* PASSAGE SHOWN
__________

We feel hopeful whenever we hear President Duterte speak with resolve about ushering the country toward the “take-off” or third stage of economic development in the growth model conceptualized by Walt Whitman Rostow. (The other stages are traditional society, preconditions for take-off, drive to maturity, and age of high mass consumption.) A major characteristic of the take-off stage is a sustained rise in the proportion of investment to national income—from 5 to 10 percent. By this and other indicators, the Philippines is in the stage of preconditions for take-off.
When talking about take-off, the term “tiger economy” also comes to mind. By all indications, a tiger economy is one that has taken off and has enjoyed extremely high-growth rates sustained over decades, as in the case of Taiwan, Singapore, South Korea and Hong Kong. In this construct, the Philippines is still a newly industrializing country (NIC) prior to becoming a tiger economy. It belongs to the group of NICs that includes Mexico, Brazil, China, India, Indonesia, Malaysia, Thailand and Turkey—countries that have outpaced their developing counterparts in recent years.
It may be noted that in the above model, as well as in Rostow’s, a sine qua non to achieving the desired development stages is a strong political leadership that regards development as a serious “high-order political business,” as was seen in the four tiger economies whose surge in growth was spurred by the extended strong leadership of Lee Kuan Yew, Park Chung Hee and the disciplinarian leaders of Taiwan and Hong Kong.
Thus, after President Duterte’s term, we have to face the uncertainty of having another strong leader who will sustain the growth momentum.
A study by Tullao and Cabuay has shown that in the absence of a strict leadership, the economic indicators since the 1960s nevertheless reached levels needed for take-off, but these were not sustained and the figures were rather erratic through the administrations preceding P-Noy’s.
Uncertain about our country getting a prolonged strong leadership, our recourse points to a sustained conditioning of the population along development-oriented values, although as to when value internalization becomes permanent is still conjectural. Unlike us, the tiger economies have their Confucian ethic which has been long ingrained in their cultural systems for centuries.

__________

* DATA FOR ANALYSIS

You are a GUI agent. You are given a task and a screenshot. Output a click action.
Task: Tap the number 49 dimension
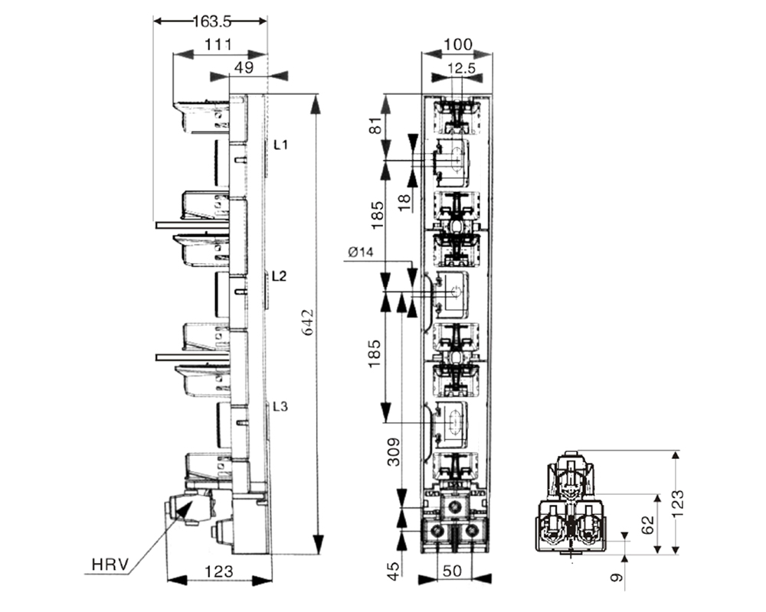pos(244,67)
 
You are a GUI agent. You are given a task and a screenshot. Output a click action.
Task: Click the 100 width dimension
pos(457,44)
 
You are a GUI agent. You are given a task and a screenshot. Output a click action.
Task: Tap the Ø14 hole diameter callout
pos(359,252)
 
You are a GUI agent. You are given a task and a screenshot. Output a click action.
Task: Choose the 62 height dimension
pos(647,524)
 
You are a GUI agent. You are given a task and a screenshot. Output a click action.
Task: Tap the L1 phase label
pos(280,145)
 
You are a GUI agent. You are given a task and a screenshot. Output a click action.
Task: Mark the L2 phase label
pos(280,276)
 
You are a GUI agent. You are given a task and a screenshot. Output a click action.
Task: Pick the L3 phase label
pos(280,407)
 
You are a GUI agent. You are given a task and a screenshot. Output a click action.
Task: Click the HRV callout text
pos(109,566)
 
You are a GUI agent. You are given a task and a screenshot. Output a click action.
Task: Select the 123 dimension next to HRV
pos(219,571)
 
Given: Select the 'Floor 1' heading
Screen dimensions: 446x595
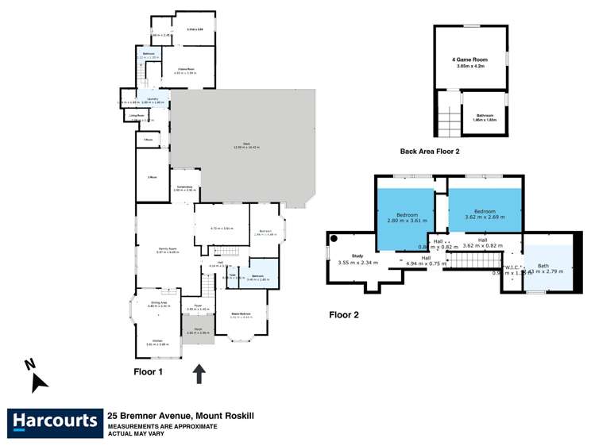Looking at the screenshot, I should (x=148, y=371).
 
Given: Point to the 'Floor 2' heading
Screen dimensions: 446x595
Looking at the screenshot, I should (x=344, y=315).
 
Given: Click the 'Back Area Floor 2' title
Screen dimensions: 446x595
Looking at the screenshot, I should (x=429, y=151).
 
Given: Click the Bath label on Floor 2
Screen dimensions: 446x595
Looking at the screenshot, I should (x=543, y=266).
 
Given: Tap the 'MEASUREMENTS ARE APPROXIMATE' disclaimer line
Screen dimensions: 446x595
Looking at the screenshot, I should (x=162, y=426).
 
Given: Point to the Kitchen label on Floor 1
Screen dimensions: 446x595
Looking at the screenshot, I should (x=156, y=342).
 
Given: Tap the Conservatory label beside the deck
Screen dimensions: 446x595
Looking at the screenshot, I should (x=185, y=187).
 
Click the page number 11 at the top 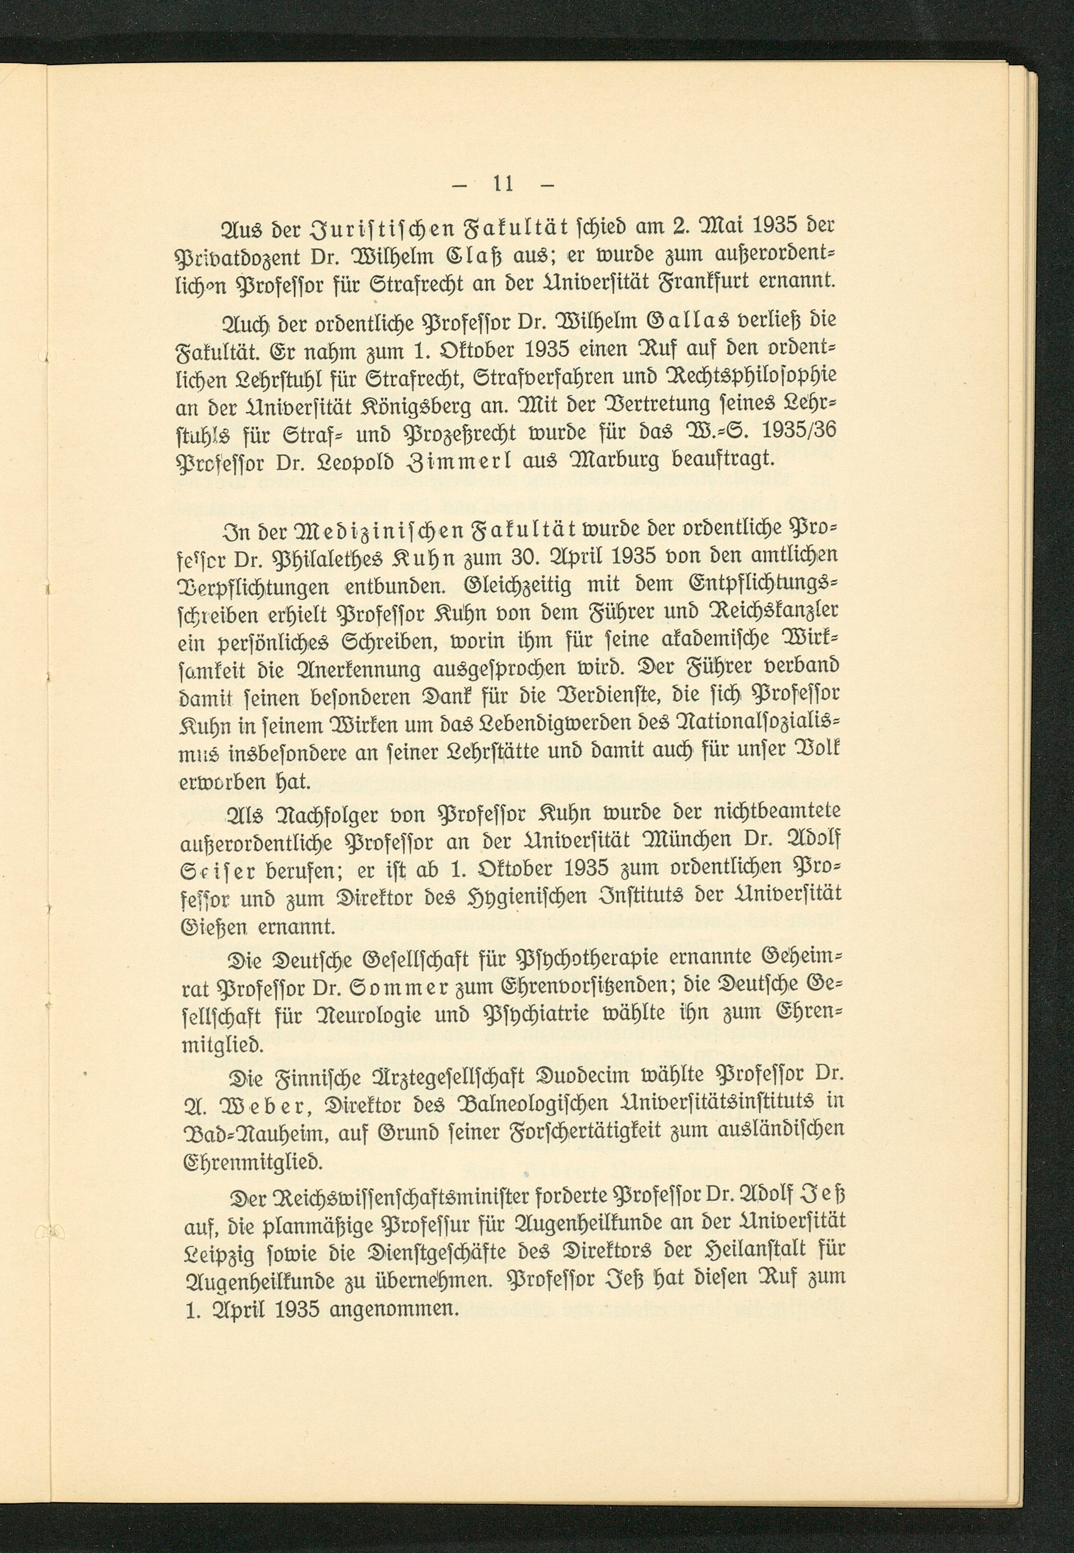[x=503, y=184]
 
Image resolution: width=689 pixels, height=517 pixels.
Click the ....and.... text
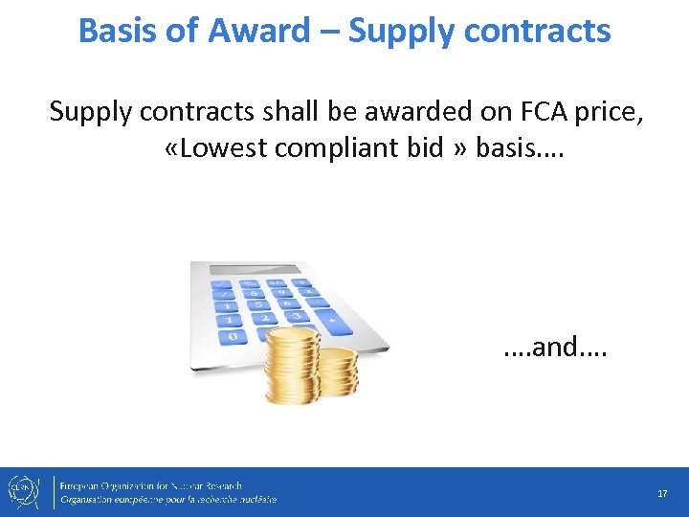point(555,347)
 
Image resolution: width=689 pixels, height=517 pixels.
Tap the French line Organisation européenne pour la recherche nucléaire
point(167,500)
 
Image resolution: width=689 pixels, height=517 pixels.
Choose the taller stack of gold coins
point(293,364)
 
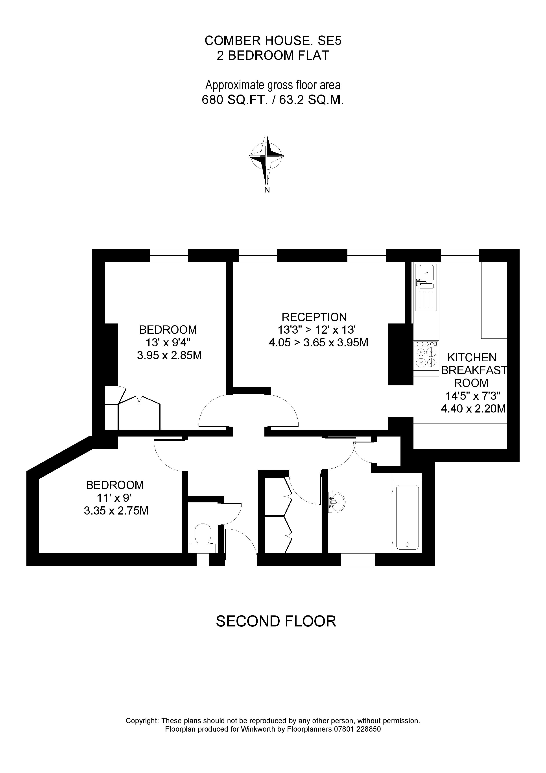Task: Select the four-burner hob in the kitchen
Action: pos(426,358)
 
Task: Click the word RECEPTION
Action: pos(314,317)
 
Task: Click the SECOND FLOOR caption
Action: pos(276,621)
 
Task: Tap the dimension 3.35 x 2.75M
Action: pos(116,511)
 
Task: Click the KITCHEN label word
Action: pos(472,357)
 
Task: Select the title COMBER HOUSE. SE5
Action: pos(273,41)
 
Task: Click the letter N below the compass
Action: pos(267,190)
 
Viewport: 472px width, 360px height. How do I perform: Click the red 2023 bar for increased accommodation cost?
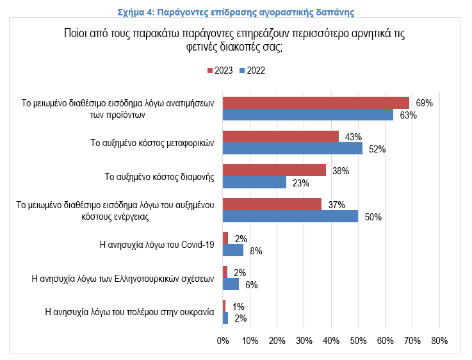274,170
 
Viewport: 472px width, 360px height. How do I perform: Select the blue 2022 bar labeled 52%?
293,149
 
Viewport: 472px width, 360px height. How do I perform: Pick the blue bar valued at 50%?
290,217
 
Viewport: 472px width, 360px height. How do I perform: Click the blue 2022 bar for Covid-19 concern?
233,250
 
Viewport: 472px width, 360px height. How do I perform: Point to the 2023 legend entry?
219,70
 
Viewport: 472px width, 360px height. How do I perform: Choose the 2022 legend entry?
252,70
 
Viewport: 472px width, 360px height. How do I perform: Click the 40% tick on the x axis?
331,340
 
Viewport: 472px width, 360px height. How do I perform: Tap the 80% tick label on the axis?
439,340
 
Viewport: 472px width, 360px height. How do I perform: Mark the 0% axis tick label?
223,340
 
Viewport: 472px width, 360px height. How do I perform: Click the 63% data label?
408,115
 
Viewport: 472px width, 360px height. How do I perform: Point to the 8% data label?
256,250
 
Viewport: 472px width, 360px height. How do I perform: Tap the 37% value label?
336,205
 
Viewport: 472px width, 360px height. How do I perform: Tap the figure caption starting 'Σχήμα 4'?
236,12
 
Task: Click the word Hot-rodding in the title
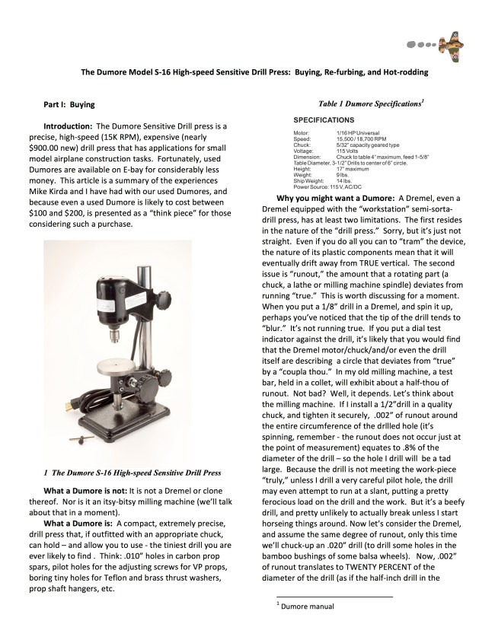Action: (398, 72)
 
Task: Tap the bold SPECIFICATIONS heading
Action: (326, 120)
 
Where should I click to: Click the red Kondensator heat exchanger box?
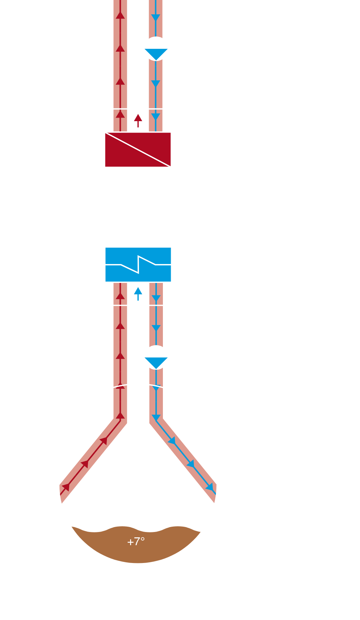tap(138, 150)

__________

* DIRECTIONS
Extend the passage on the Philippines' path toward economic take-off, picking up after its closing sentence about the tiger economies' Confucian ethic.

* EXPECTED ANSWER
Thus, our hope after Duterte is to focus on education where the people themselves, through intensive value reorientation, carry out the task of sustaining the high growth rates. According to educational psychologists like McClelland, Granato, the inculcation of modern values is long-lasting at grade school level where minds are most impressionable. And at this level, the means of effectively inculcating these values is through the use of children’s readers that are flavored with stories stressing these values.
We need to stress, among other values, deferred gratification, entrepreneurship, self-reliance, efficacy, hard work, creativity, a need for achievement in various skills, and seriousness about tasks, job, family and obligations. These can be integrated in children’s stories that have the character of fantasy, which is believed to be essential to getting at an individual’s “inner concerns.”
What comes to mind were the interesting readers used by our strict teachers in the 1950s, which perhaps need revisiting today. I remember vividly how the contents of these readers were repeatedly drilled into our young minds in the subject Good Manners and Right Conduct.
For now, amid the uncertainty of a post-Duterte period, the urgent task at hand is the intensive molding of young minds along values observed in the developed world.
Meliton B. Juanico is a retired professor of geography at the University of the Philippines Diliman. He is a licensed environmental planner and is active in consultancy work in urban and regional planning.